The corruption of the original repo is here:

node_VIRFTWFNSDFXM_12232_12408[label="VIRFTWFNSDFXM [12232;12408["];
node_VIRFTWFNSDFXM_12232_12408 -> node_VPEZTD2DMPOSU_13907525_13907544 [label="VIRFTWFNSDFXM", color="forestgreen"];
node_VIRFTWFNSDFXM_12232_12408 -> node_O2Z236DZUHTLS_10168_10404 [label="[VIRFTWFNSDFXM]", color="red"];
node_VIRFTWFNSDFXM_12232_12408 -> node_VIRFTWFNSDFXM_12076_12231 [label="AAAAAAAAAAAAA", color="red", style=dotted];
node_VIRFTWFNSDFXM_12232_12408 -> node_O2Z236DZUHTLS_10168_10404 [label="[S7TZLD4QCJS2C]", color="red", style=dashed];

The last line, labelled S7TZLD4QCJS2C, is the issue. That change does not exist and there’s already an edge to node_O2Z236DZUHTLS_10168_10404 on line 3 which is from the change just pulled.

The problematic edge points into the middle of a change so there’ll have been a block split.

rohan on April 24, 2022

Only pulled-repo, not cloned, suffer from the corruption issue which references a non-existent change. Thus the original description where pulling all changes was ok may be simply due to that being the original repo and the issue turned up when I was trying to track down where unusual conflicts came from.

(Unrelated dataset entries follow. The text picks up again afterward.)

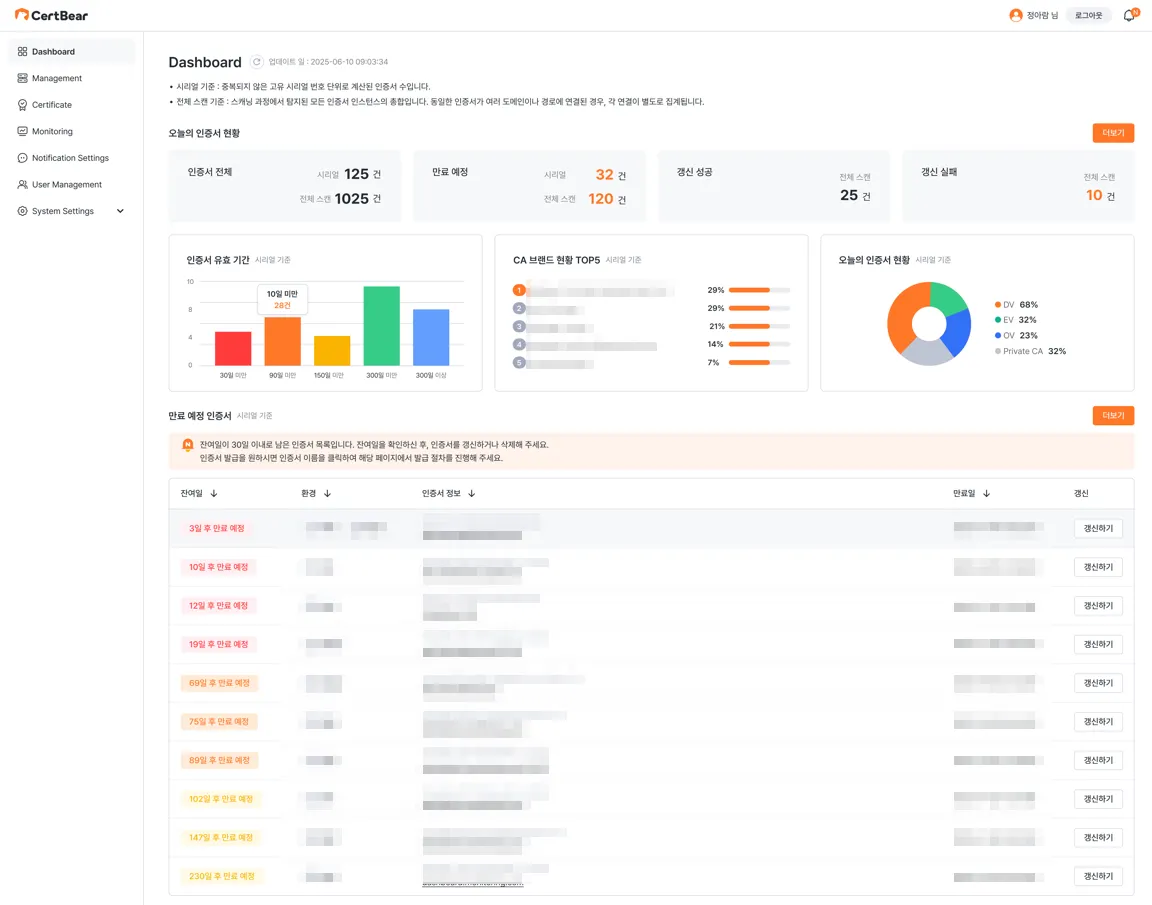Select the Certificate sidebar icon
Screen dimensions: 1152x905
click(22, 105)
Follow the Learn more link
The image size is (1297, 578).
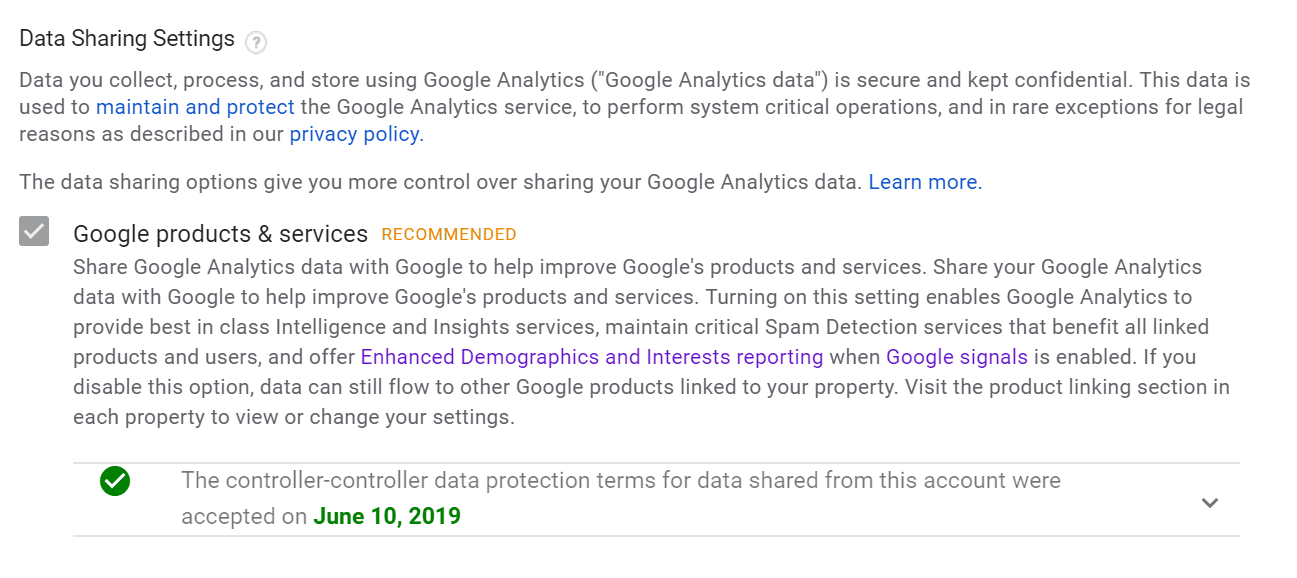(925, 182)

In any case the non-existent change is caused because the pulled-repo starts accumulating pending changes as soon as the first additional change is pulled. I’m not sure yet why that leads to corruption but as it doesn’t affect the cloned repo it’s most likely due to the original difference between the cloned and pulled repos mentioned above.

rohan on May 3, 2022 seems to have fixed the crashing issue. The duplicate changes in the pull set is still there but it fixes itself when refreshing the editor with the full dependency set.

rohan on May 6, 2022

In the ongoing saga it turns out the the pending changes from pulling are due to the logic around which files need updating in a pull. It seems to only be affecting files have been renamed/moved directories more than twice. In the call to libpijul::fs::find_path asks for youngest=false. For the one case I’ve tested it works correctly if I change that to youngest=true.

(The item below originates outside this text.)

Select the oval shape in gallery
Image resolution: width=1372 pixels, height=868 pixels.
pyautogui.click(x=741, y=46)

pmeunier on February 23, 2023

Ok, I’m a bit puzzled here. This is one of the few remaining discussions with an actual bug/strange behaviour.

I’m not sure I follow everything you wrote, can you give a scenario reproducing the current situation?

rohan on February 28, 2023

The project which was hitting this issue has been on hiatus for a while but I’ll try and recall what I was doing and see if I can build a minimal scenario.

I notice that there’s been a couple of changes around path and delete/undeletion handling so hopefully this is no longer an issue!